Imperatriz consegue o que quer

Alexei Petrovich Antropov, retrato de Catarina, a Grande.

Um diamante para o cetro real

Uma imperatriz, um diamante e um conde

Independentemente de quem o diamante foi roubado, sabe-se que ele foi comprado pelo conde Orlov em 1774, em um esforço para reconquistar o amor de Catarina, a Grande, sua ex-amante que o havia deixado de lado por Grigory Potemkin. Dizia-se que Catarina, a Grande, cobiçava o diamante único, e ficou realmente satisfeita quando o conde Orlov o apresentou, e ela o nomeou em seu nome. (Contudo, não houve reconciliação romântica entre Catarina, a Grande e o conde Orlov.)

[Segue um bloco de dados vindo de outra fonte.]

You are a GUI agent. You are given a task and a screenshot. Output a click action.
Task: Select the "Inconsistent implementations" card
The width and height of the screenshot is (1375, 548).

O impressionante diamante chamado Orlov foi colocado em um cetro que a Imperatriz havia projetado para segurá-lo. O Cetro Imperial, fabricado em 1784, exibia o Orlov, que foi montado com o lado da cúpula voltado para a frente. Acima do diamante Orlov havia uma grande águia de duas cabeças com os braços da Rússia no peito, em esmalte fino. O Cetro Imperial agora está alojado no Diamond Fund, que é realizado no Kremlin em Moscou. Os visitantes agora podem ver o extraordinário Cetro Imperial com o diamante Orlov, como parte de visitas guiadas à regata czarista, disponíveis mediante agendamento.

Podemos ver todos eles

Embora a maioria de nós nunca possa esperar usar um enorme diamante azul em um pingente, possuir uma safira do tamanho de uma bola de golfe ou carregar um cetro com um diamante do tamanho de um ovo, pedras extraordinárias ainda têm o poder de nos fascinar. Sua beleza cativante, origens fascinantes e lendas intrigantes apenas aumentam o apelo dessas maravilhas absolutamente únicas. A excelente notícia para qualquer aficionado por gemas é que muitas das joias mais lendárias do mundo estão agora em exibição pública para qualquer um apreciar a exibição.